In de salons van de patricische dames werd over de Ene God gediscuteerd. Dit alles bereidde de weg voor het christendom. De synagoge werd trefplaats van mensen en ideeën, van maatschappelijke en godsdienstige debatten, van mensen die al predikend kwamen en gingen en het losse netwerk van joodse gemeenten levend hielden. En het Messiasgeloof zat in de diaspora, waar ook de wonderdoener, de toekomstvoorspeller en zondagsprofeet hun broodwinning zochten, niet minder diep dan bij de joden thuis.

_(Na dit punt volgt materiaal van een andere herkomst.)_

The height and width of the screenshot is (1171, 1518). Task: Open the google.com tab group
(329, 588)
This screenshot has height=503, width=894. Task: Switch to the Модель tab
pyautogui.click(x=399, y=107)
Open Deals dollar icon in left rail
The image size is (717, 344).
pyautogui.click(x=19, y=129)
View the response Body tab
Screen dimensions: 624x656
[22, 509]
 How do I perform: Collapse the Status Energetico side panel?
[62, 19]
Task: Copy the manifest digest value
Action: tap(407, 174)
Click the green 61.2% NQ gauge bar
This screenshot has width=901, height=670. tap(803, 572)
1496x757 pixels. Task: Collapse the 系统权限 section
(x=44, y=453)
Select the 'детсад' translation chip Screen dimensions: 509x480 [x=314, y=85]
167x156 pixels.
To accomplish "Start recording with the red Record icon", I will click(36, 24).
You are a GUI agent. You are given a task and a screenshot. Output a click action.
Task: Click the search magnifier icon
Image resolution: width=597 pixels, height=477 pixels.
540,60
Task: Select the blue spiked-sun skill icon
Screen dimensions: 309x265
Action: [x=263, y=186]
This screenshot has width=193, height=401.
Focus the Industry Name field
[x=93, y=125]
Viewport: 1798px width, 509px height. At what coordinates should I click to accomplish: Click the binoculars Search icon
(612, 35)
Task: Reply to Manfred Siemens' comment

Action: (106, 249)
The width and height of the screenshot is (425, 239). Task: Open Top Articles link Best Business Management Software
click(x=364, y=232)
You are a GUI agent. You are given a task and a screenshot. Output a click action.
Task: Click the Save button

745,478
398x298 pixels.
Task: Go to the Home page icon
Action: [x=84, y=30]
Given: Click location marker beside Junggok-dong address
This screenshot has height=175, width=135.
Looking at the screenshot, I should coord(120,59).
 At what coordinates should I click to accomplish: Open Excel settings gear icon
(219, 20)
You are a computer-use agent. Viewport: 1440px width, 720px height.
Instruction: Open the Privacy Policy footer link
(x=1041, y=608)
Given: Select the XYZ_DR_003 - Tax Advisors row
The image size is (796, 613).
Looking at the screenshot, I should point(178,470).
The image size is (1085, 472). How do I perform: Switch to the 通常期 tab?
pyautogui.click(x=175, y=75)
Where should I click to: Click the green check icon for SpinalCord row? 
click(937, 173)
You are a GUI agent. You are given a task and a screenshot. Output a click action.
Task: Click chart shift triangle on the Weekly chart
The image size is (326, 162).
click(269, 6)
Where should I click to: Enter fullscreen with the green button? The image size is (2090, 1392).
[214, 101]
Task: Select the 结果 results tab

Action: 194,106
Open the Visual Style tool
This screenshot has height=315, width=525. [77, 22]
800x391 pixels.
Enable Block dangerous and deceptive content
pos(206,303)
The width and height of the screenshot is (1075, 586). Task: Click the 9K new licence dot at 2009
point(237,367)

Ook het leerstuk van uitverkoren volk te zijn gaven de joden in de verstrooiing niet op, maar het kreeg wel kosmopolitische trekken. Er was immers een uitverkiezing denkbaar van minder nationalistische strekkin, een Messias die zich bbehalve voor zijn volk zou offeren voor heel de wereld, om aldus de wet te vervullen.
Het is deze unieke, geestelijke actieve omgeving, altijd bezig met de wijsheid van talmoed en thora, in de diepte beroerd door haar voorstellingen en voorspellingen van een wereldgericht, die het vroegste christendom voor een groot deel heeft opgevangen en verdragen. De losse vertakking van gemeenten diende als band; de beweging van pelgrims, kooplui, predikers, onder wie zich straks de eerste naamloze apostelen van de Nazarener voegden, werd een grondslag van geloofsuitbreiding. De boodschap van heil, de eu-angelia, was daarmee onderweg.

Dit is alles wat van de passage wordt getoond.